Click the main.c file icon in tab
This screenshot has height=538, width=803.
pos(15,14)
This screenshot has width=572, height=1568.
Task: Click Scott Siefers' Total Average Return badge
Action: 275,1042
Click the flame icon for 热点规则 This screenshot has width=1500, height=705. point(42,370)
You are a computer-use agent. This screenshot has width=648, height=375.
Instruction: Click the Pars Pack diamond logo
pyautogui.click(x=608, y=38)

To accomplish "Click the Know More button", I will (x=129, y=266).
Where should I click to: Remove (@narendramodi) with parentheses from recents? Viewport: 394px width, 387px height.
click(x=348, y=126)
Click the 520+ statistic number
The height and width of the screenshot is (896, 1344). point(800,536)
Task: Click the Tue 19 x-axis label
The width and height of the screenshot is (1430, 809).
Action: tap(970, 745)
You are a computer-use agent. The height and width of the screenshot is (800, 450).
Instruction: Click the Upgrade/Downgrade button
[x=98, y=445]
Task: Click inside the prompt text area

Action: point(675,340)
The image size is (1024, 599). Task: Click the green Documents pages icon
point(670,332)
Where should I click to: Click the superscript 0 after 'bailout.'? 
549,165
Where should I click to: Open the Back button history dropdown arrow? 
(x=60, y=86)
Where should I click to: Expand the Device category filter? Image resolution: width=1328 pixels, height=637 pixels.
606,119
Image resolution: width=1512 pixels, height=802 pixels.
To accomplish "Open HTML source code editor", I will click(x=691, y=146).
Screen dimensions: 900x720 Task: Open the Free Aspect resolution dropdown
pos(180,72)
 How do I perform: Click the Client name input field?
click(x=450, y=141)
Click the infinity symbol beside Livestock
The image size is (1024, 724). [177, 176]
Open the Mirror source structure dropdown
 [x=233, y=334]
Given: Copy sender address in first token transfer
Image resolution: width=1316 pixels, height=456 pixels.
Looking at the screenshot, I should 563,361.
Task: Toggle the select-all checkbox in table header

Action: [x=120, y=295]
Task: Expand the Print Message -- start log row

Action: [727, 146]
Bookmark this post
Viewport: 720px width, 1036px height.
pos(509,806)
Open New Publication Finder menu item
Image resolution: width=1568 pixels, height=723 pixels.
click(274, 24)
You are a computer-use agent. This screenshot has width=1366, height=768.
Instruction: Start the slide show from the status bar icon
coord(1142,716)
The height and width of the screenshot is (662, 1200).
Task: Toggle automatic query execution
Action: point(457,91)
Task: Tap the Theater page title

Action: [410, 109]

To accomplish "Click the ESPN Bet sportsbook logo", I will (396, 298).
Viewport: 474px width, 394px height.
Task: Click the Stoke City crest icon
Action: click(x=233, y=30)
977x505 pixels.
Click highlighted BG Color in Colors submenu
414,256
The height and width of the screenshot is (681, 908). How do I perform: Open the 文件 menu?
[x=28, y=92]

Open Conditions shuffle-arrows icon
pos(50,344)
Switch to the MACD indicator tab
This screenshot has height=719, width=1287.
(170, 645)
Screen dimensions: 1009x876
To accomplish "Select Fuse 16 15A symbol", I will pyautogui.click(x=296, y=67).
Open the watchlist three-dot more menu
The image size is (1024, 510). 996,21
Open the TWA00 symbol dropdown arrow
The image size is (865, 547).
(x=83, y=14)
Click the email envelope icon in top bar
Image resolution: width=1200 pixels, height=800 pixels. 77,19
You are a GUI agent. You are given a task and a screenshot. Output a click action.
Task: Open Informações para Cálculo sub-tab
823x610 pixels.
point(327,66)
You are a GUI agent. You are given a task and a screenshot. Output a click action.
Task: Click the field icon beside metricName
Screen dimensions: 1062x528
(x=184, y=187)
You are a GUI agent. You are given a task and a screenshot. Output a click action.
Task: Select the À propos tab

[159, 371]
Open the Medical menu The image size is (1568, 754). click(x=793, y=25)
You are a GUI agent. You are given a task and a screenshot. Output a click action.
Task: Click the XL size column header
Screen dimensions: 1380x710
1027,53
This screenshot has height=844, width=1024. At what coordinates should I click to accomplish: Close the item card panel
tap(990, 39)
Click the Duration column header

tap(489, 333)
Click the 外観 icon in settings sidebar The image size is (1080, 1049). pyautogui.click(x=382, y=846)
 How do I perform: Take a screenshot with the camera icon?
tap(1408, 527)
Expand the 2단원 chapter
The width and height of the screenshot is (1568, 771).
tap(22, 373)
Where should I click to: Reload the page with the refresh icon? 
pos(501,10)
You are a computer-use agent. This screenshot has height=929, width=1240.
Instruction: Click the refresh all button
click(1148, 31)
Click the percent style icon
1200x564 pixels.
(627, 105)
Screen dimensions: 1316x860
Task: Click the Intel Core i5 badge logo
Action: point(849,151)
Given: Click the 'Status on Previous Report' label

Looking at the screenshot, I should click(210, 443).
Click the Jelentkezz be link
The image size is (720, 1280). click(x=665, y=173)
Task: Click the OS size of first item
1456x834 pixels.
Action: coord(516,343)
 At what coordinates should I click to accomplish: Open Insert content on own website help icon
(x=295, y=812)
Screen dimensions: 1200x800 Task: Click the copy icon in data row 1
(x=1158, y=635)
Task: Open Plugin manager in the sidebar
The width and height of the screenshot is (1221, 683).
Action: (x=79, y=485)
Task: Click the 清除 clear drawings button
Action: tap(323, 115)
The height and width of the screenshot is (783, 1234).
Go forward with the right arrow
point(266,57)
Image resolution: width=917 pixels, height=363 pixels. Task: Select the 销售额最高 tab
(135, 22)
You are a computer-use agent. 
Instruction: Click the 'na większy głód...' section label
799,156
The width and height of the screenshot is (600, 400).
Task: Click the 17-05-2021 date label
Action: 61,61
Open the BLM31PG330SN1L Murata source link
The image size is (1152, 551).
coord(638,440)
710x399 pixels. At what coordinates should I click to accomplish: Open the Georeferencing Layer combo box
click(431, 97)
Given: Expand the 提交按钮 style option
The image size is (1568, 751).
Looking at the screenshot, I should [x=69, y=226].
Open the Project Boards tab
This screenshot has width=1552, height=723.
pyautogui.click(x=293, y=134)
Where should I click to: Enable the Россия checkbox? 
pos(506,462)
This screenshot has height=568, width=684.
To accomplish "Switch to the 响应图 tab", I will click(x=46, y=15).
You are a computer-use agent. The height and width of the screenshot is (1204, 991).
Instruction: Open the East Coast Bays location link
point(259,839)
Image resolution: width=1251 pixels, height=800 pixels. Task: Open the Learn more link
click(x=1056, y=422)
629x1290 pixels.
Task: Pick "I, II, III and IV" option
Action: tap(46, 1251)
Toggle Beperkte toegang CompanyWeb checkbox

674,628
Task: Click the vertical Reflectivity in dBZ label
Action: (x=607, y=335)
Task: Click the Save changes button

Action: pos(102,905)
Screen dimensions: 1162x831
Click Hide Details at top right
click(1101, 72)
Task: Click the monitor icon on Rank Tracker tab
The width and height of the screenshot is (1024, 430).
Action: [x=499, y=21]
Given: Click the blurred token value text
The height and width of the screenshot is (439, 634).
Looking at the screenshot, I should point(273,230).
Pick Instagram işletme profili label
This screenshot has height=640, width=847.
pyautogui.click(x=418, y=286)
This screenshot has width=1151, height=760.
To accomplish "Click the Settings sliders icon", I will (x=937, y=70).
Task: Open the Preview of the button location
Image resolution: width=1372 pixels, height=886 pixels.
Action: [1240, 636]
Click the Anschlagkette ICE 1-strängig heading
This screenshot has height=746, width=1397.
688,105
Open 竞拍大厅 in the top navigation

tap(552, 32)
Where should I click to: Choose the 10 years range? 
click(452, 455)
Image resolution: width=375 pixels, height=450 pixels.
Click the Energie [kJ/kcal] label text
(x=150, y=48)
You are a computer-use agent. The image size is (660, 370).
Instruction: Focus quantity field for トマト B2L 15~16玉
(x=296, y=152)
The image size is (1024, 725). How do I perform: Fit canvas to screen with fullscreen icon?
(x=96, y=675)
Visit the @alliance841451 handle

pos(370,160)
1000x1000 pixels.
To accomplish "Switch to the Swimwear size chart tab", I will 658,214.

→ **GOAL OF THE EXERCISE**
Work through the material and count the lines containing "token". Answer with the number alone.

→ **TASK RESPONSE**
2